--- Start Excerpted data ---
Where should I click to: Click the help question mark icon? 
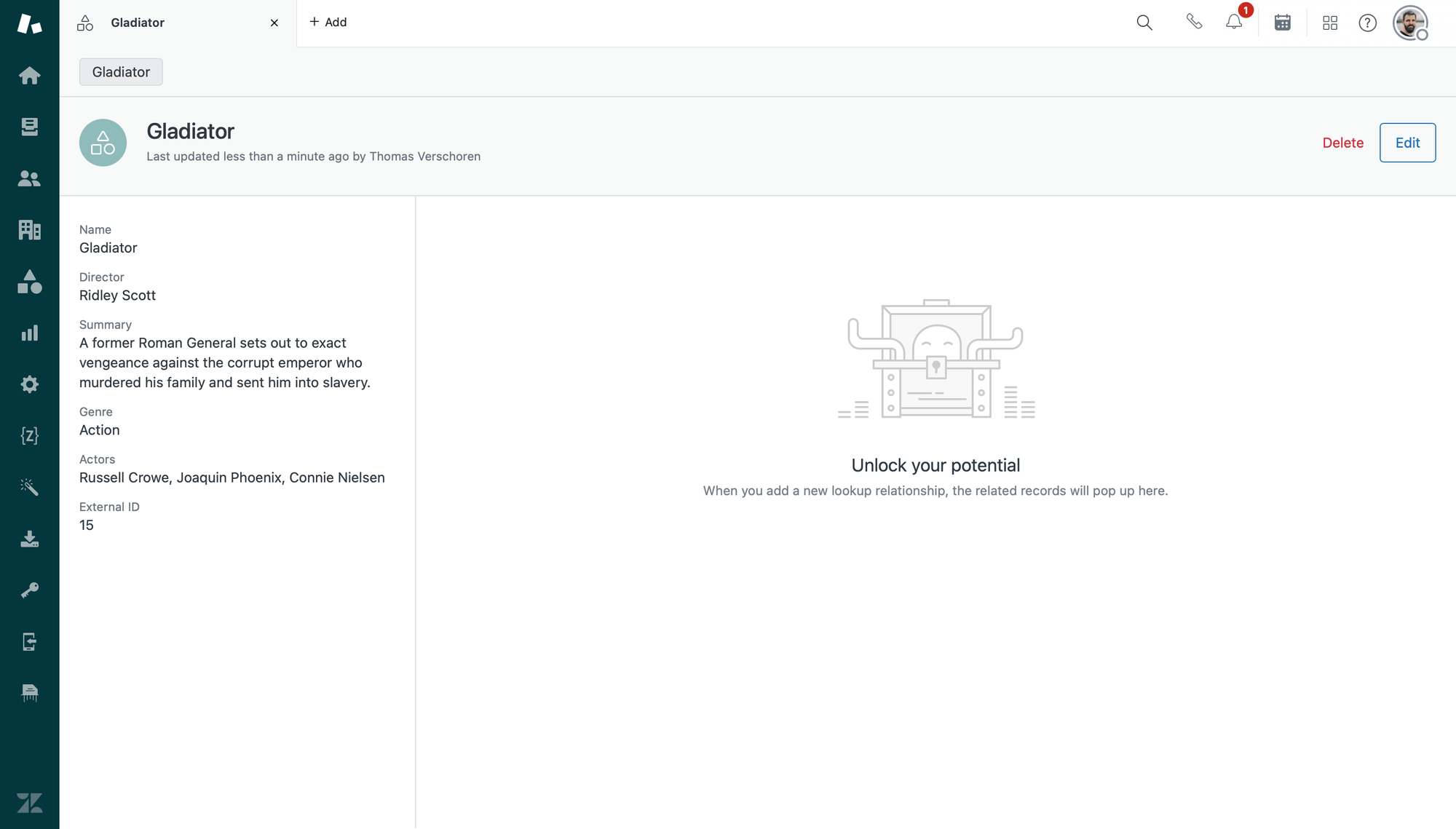tap(1368, 23)
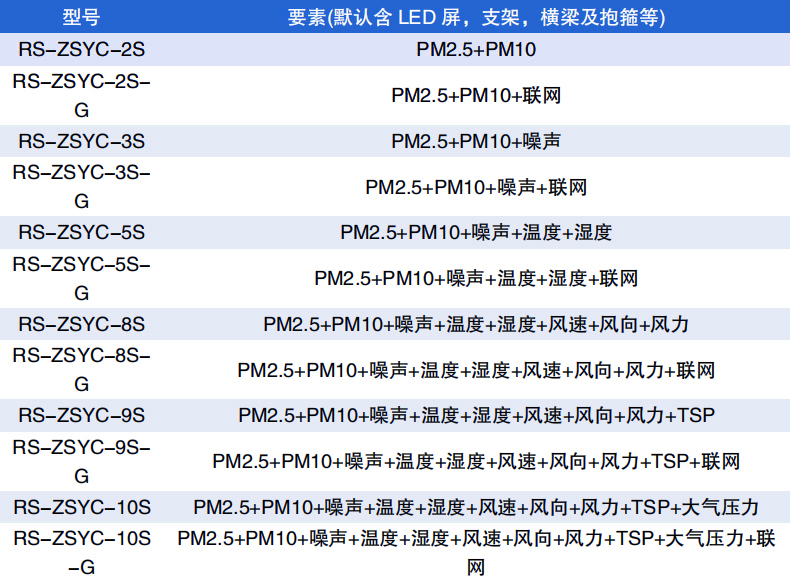Click the RS-ZSYC-3S model name
790x583 pixels.
[x=81, y=141]
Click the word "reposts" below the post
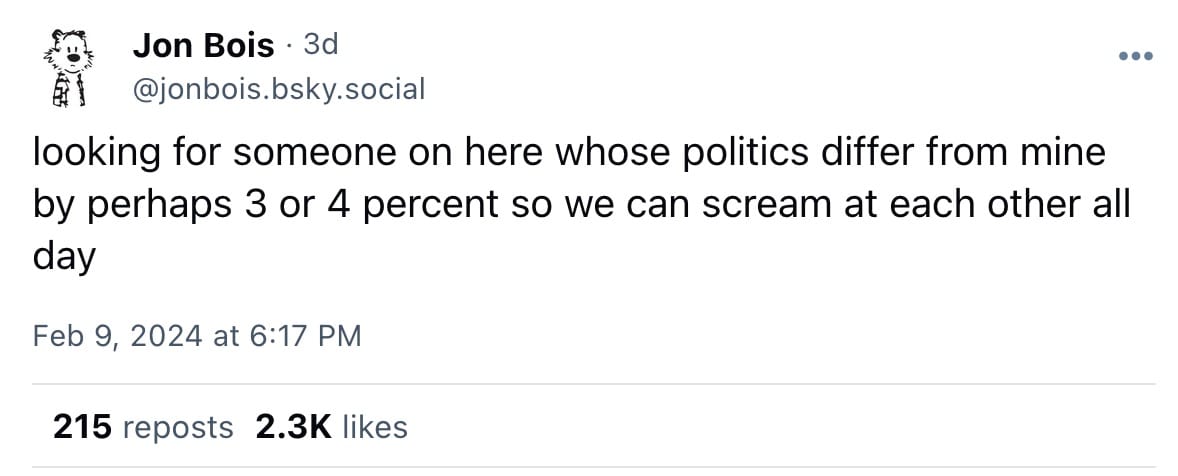Viewport: 1178px width, 476px height. tap(176, 427)
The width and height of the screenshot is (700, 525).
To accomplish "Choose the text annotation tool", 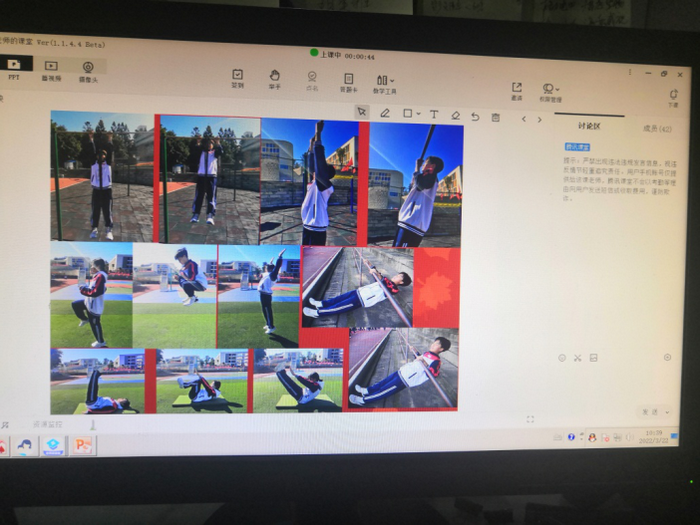I will click(x=433, y=115).
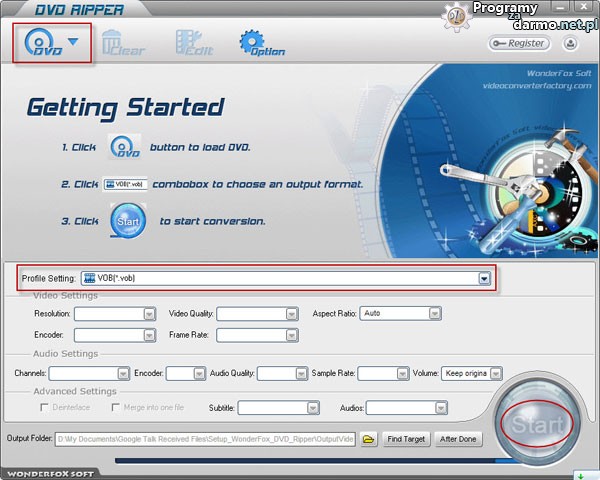Expand the Aspect Ratio dropdown
The height and width of the screenshot is (480, 600).
coord(435,313)
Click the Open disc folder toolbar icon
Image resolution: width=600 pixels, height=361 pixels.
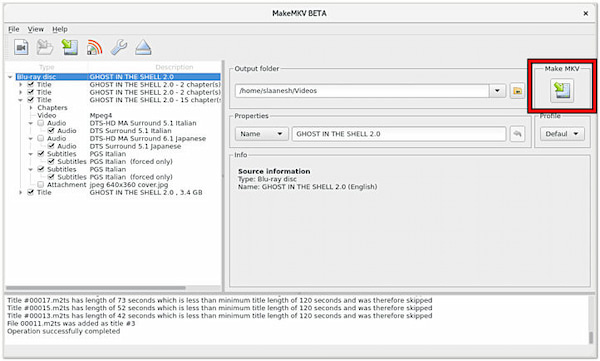pos(45,47)

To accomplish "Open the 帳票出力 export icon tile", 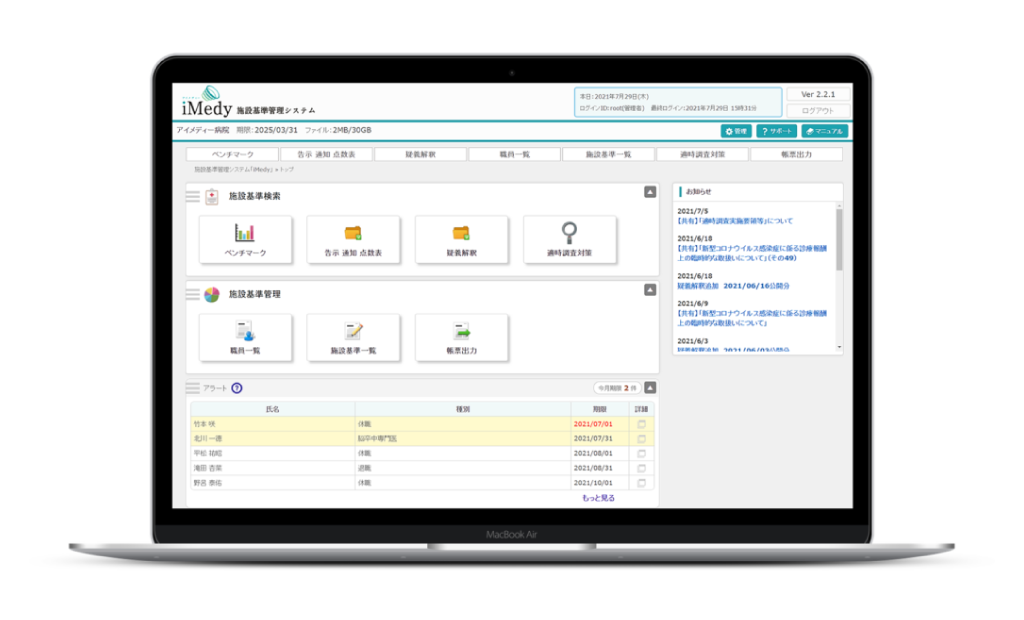I will [x=461, y=338].
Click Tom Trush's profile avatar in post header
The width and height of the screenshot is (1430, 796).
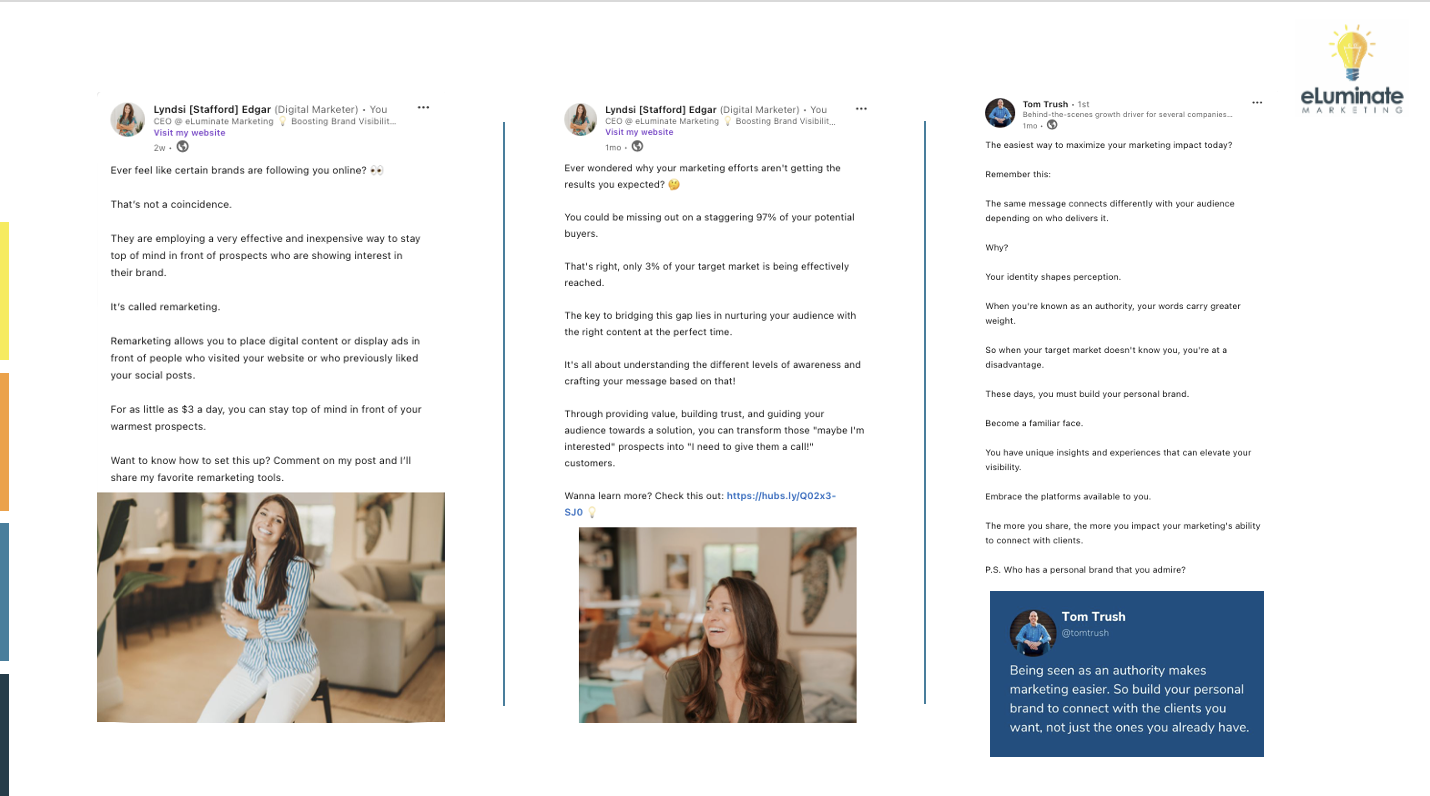click(x=1000, y=113)
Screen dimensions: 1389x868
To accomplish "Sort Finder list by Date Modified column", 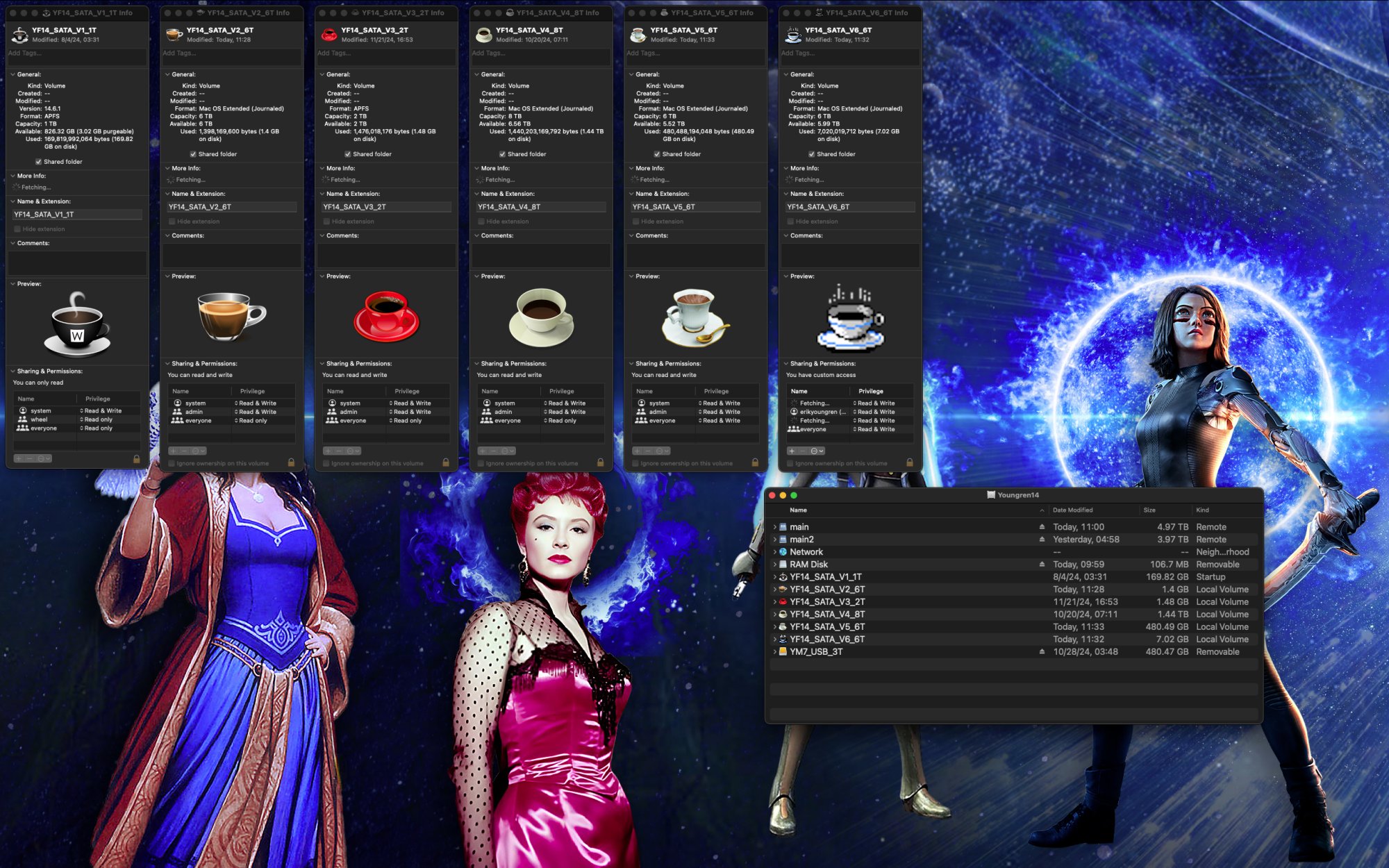I will tap(1072, 510).
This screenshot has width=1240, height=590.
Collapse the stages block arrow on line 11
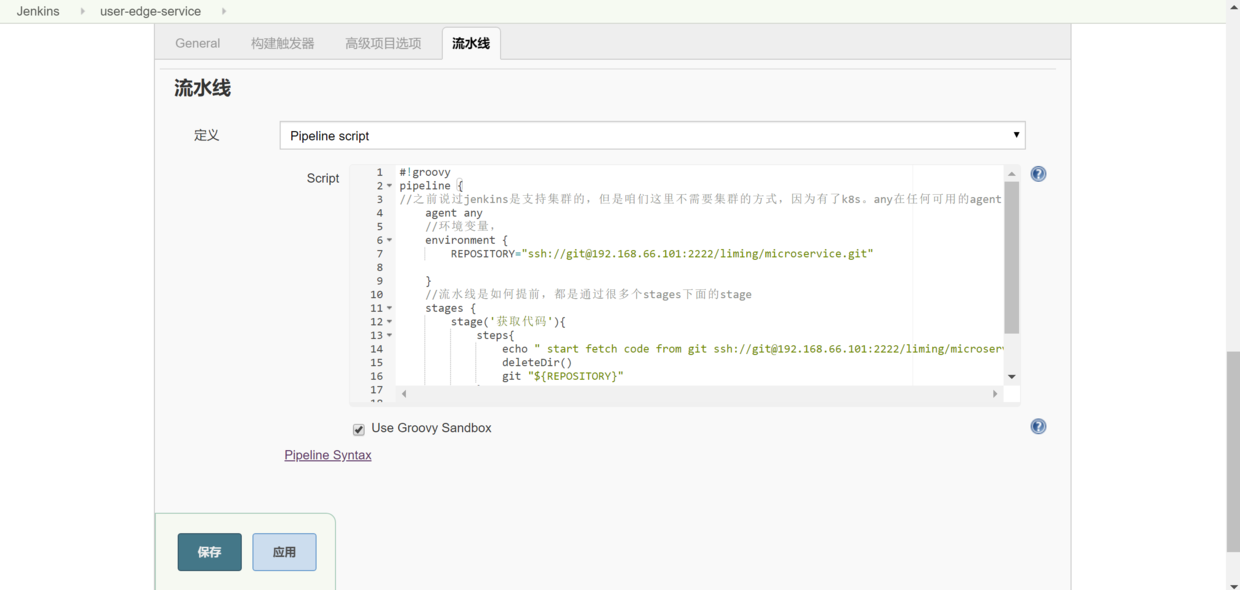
--- End Excerpted data ---
### Do this:
Please count the lines in the records above that contain the word "screenshot", and reply with that number alone.

### Response below:
4